这个说法甚至得到了一部分跨国药企从业人员的支持。一位不愿透露姓名的中方雇员就对本刊记者说,她也不喜欢用很新的药,而是更喜欢用一些已经上市多年的老药,这样安全系数更高。
但是,也有不少人不同意这个说法。“中国表面上看各种药都有,比如光是治疗高血压的药就有一大堆,但中国现有的一亿高血压患者只有2000多万人获得了药物治疗,只有三分之一得到了很好的控制,这说明中国的药物供应还是不足的,提升空间很大,药物选择性亟待提高。”
一位跨国药企的从业人员对本刊记者说:“从来没有一个西方发达国家敢说自己在某个领域的药物已经满足了临床需要,难道一个发展中国家的监管机构竟然可以宣布我们已经满足了临床需要?这事应该由医生来决定,政府无权干涉。”
卓永清也认为中国目前的药物种类还是很不足的。“中国大陆目前还有很多疑难杂症根本无药可用,甚至连诊断都没有好的办法。即使有药了,有诊断方法了,也不一定是最合适的,给药方式和剂型都有提高的空间。比如老的高血压药一天要吃3次,有没有可能让患者一天只吃一片?或者一个礼拜只吃一片?”
卓永清认为,当一个社会的人均GDP超过5000美元时,就意味着其成员开始愿意在改善健康水平上面花钱了。无论是新药、疫苗、预防诊断,还是治疗模式或者康复的方法,都需要更上一层楼。而中国大陆正好到了这个节骨眼上,不少大城市已经超过了这个阈值,这批人的需求将会推动中国政府重视药滞现象。
“当年日本就是这么改过来了。”卓永清对本刊记者说:“日本早年的药滞比我们还厉害,逼得不少日本人去国外买药。

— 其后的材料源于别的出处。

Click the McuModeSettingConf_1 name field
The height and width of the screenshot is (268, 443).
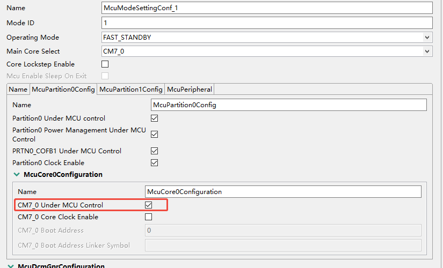pos(266,8)
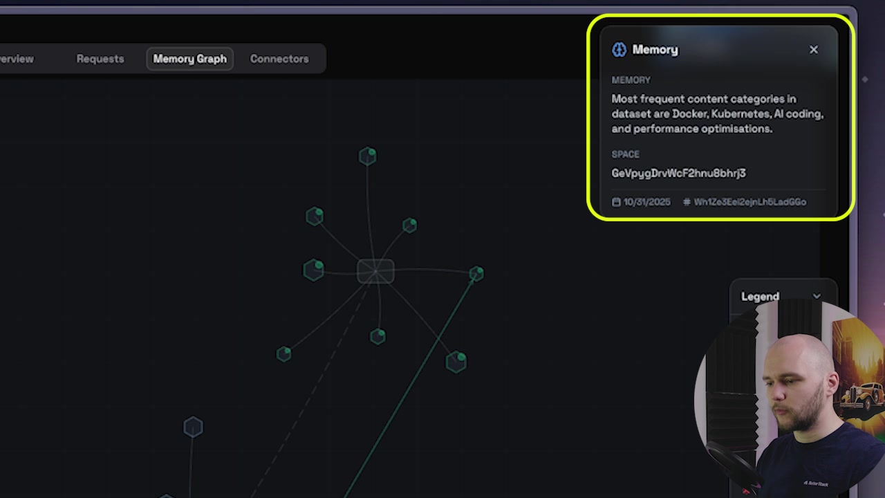The width and height of the screenshot is (885, 498).
Task: Click the memory ID Wh1Ze3Eel2ejnLh5LadGGo
Action: coord(751,202)
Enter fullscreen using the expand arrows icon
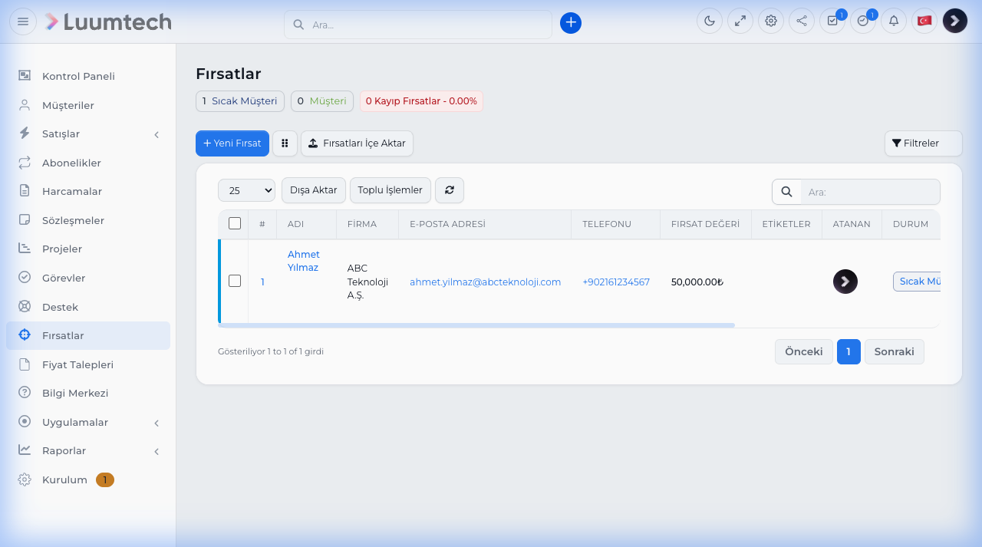 (x=740, y=21)
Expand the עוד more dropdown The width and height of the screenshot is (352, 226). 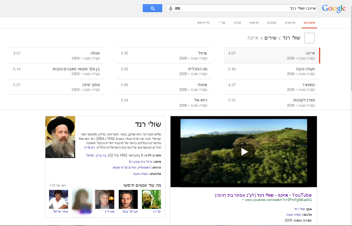222,23
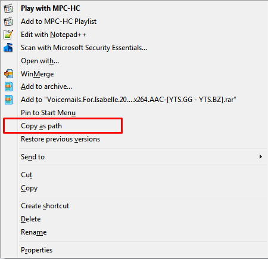Viewport: 268px width, 259px height.
Task: Expand the Send to submenu arrow
Action: (261, 157)
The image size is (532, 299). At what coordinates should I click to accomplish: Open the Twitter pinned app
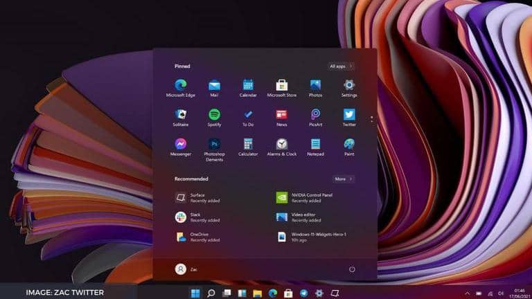[349, 114]
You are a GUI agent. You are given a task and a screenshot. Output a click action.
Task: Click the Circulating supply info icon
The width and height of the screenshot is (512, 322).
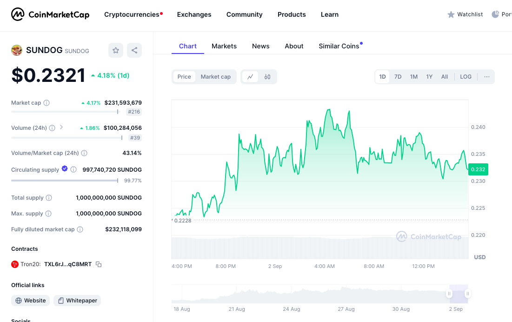click(73, 170)
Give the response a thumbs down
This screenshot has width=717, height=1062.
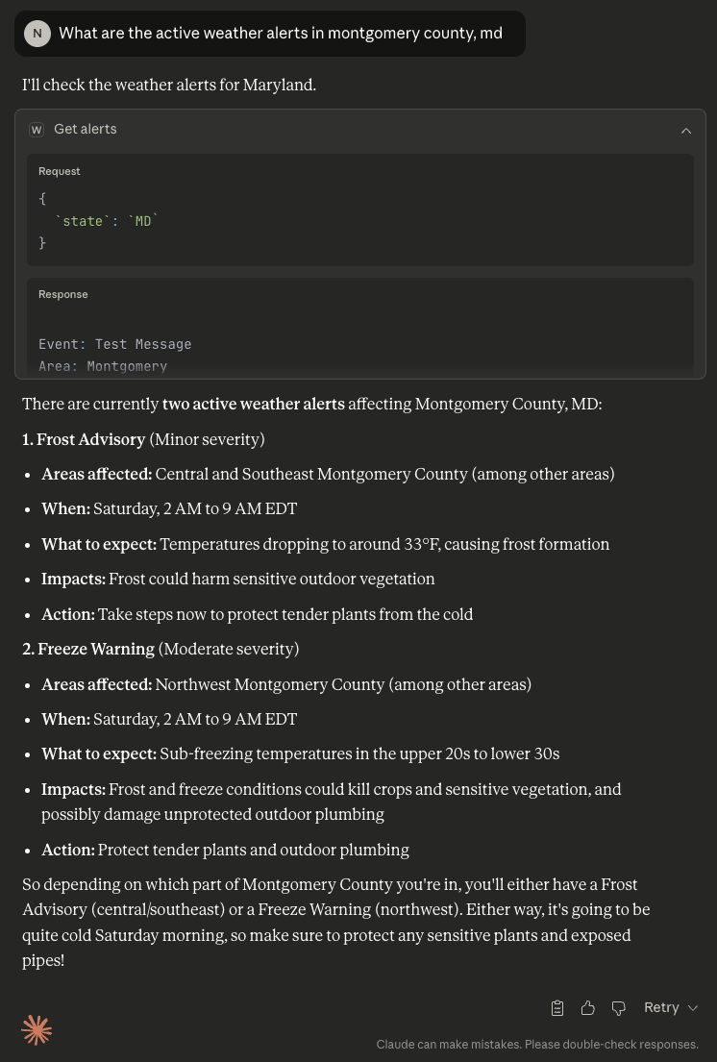(619, 1007)
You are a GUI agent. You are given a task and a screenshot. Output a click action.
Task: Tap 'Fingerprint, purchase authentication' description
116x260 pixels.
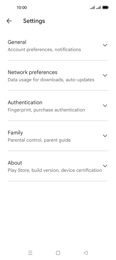(46, 110)
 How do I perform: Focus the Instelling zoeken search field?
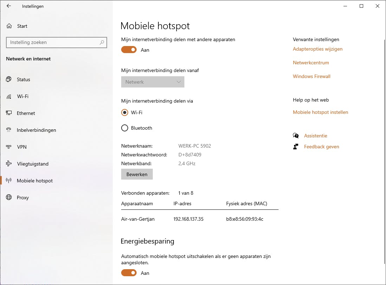53,43
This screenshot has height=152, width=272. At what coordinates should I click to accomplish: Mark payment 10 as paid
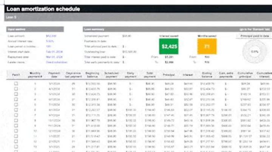coord(16,131)
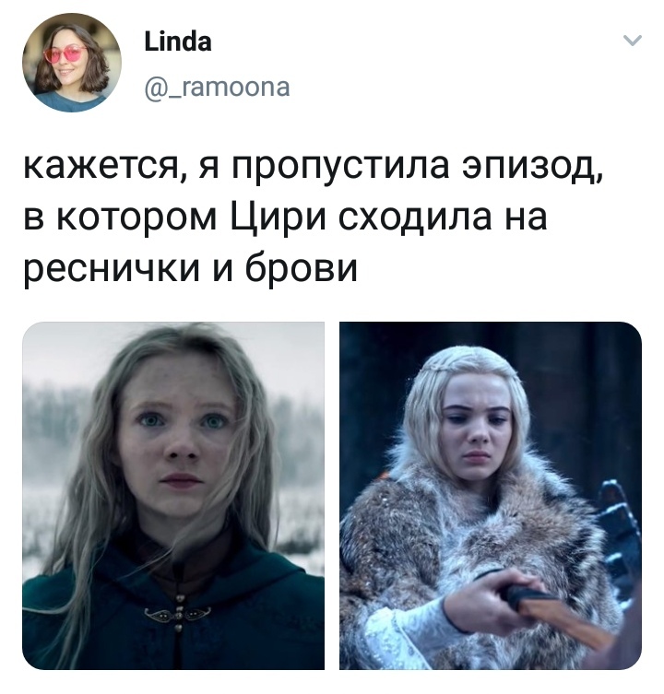Open the Linda display name link
Viewport: 664px width, 694px height.
[x=178, y=42]
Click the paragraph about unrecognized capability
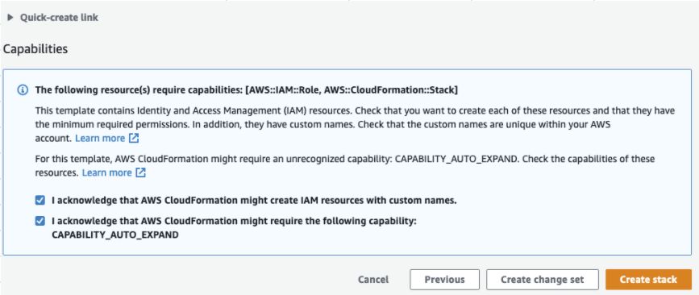Image resolution: width=699 pixels, height=295 pixels. coord(344,166)
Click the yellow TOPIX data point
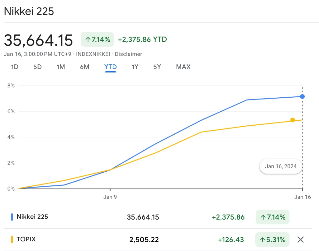Viewport: 319px width, 251px height. click(293, 120)
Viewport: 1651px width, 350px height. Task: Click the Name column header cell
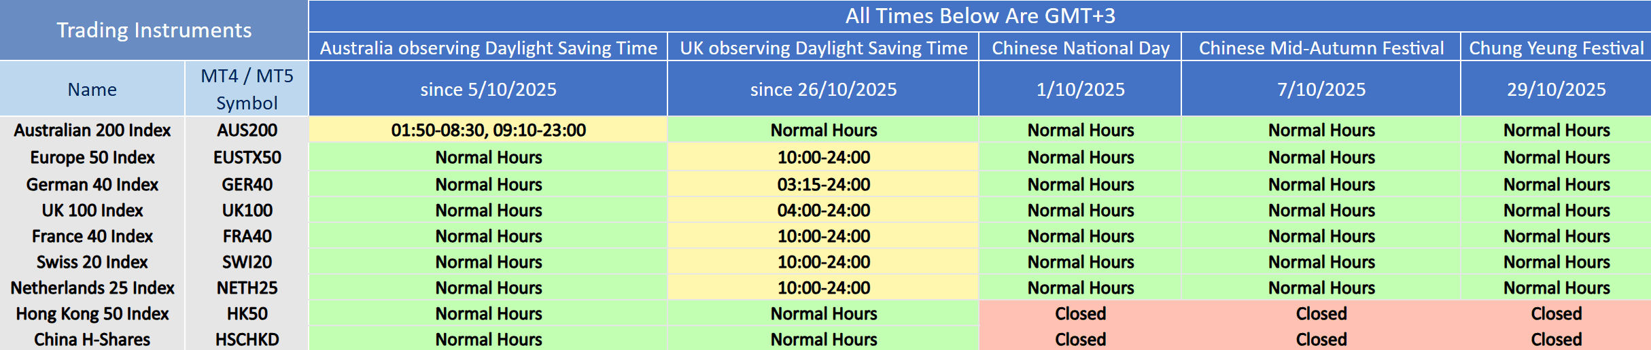pyautogui.click(x=92, y=89)
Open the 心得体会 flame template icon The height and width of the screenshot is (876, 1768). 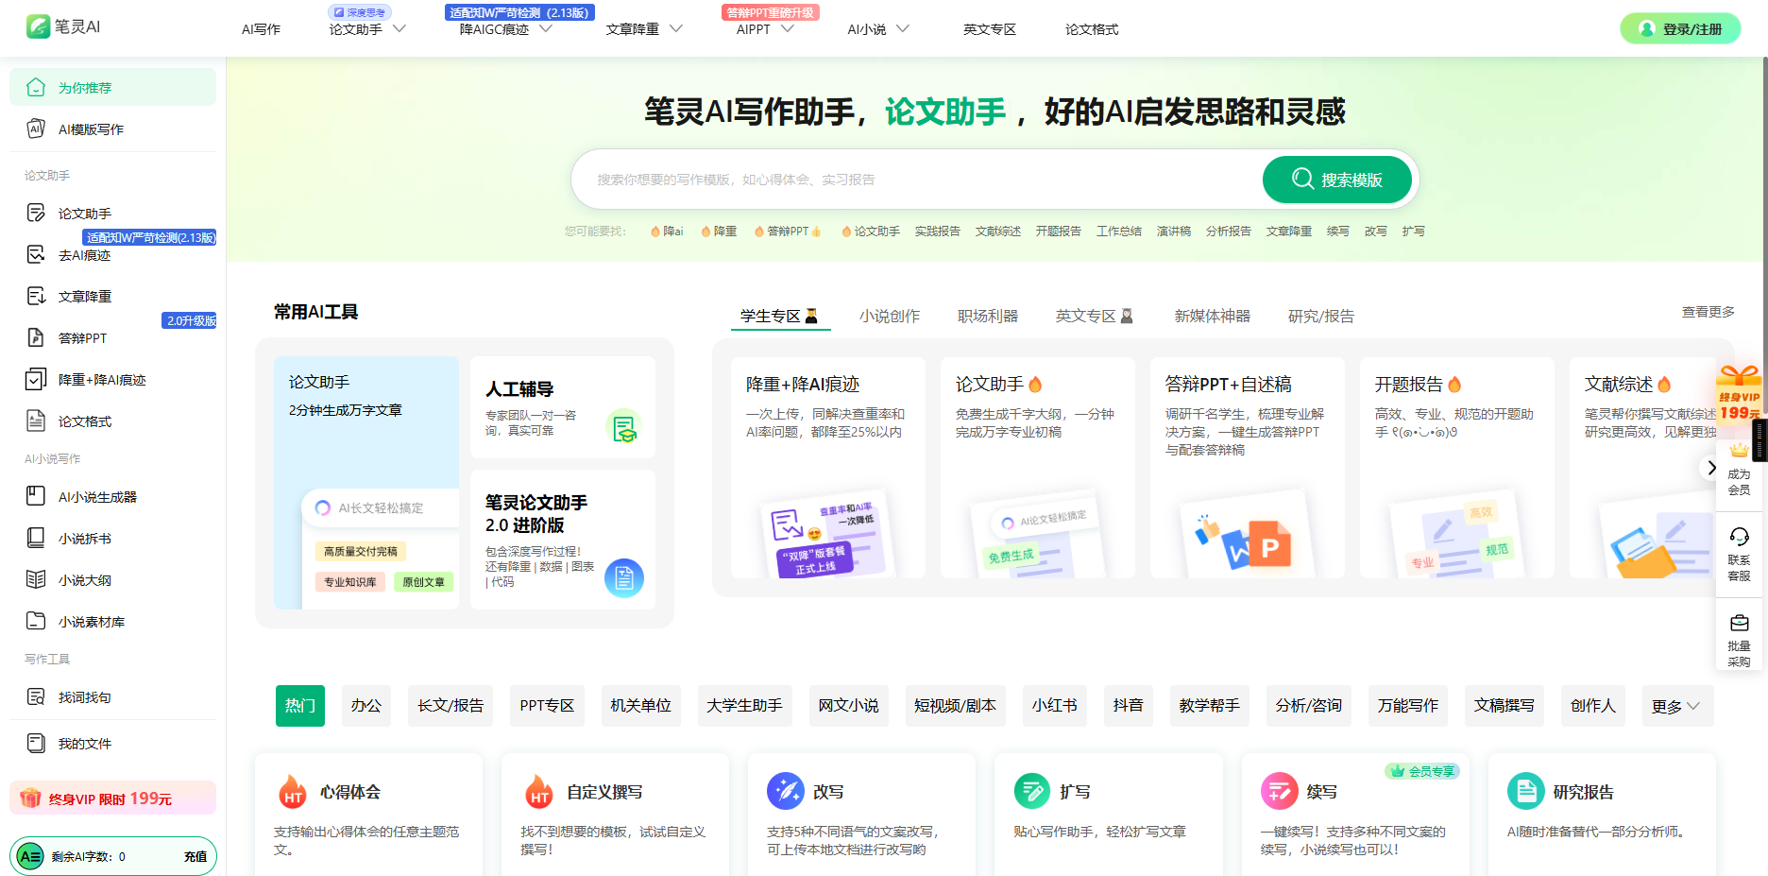pyautogui.click(x=293, y=792)
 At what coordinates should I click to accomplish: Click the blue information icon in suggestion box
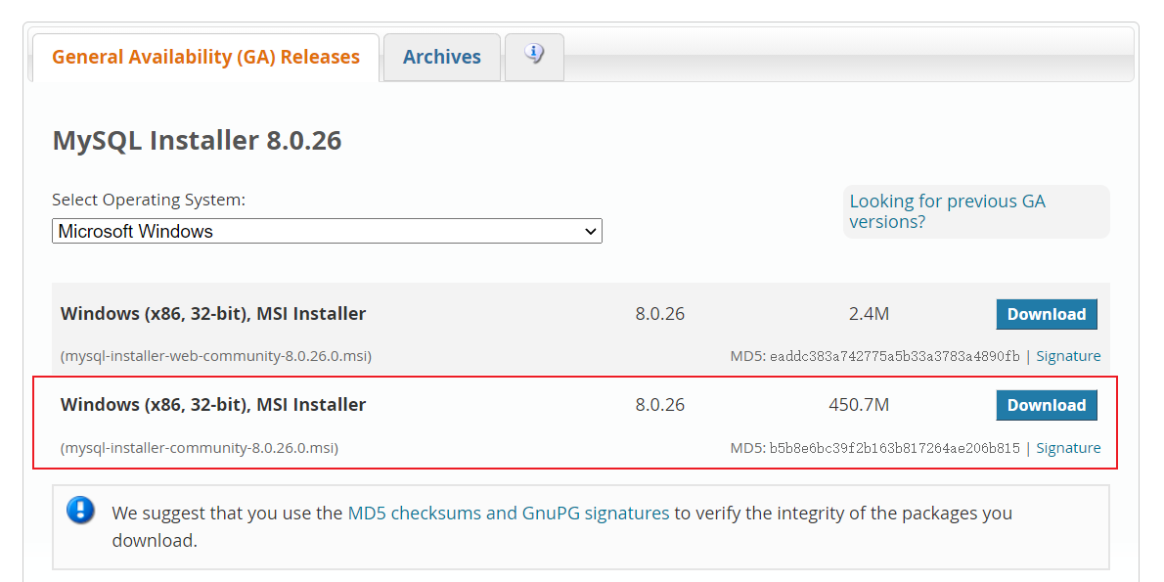click(x=80, y=510)
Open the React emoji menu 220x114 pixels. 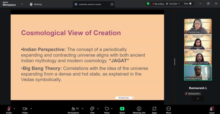[x=107, y=109]
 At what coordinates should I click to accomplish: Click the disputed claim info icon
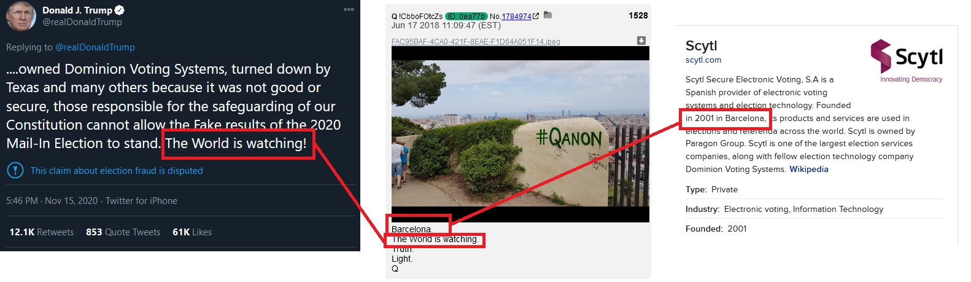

后来日本的患者成立了各种协会和团体,联合起来向政府施加压力,再加上日本自己的药企也需要走向世界,也会去游说政府,双方合力的结果是,目前日本的药滞被缩短到了只有一年左右。”
本刊记者在采访过程中还听到这样两种具有代表性的看法:有人认为中国现行的新药审批制度是为了保护民族企业,否则双方在药品贸易上不对等。还有一些人认为中国现行的医保政策是“基本”医疗保险,主要目的是为了让普通老百姓生了病有药吃,并不是为少数人服务的。如果医保里的钱都给了少数昂贵的进口药,普通病人的需求就没办法满足了。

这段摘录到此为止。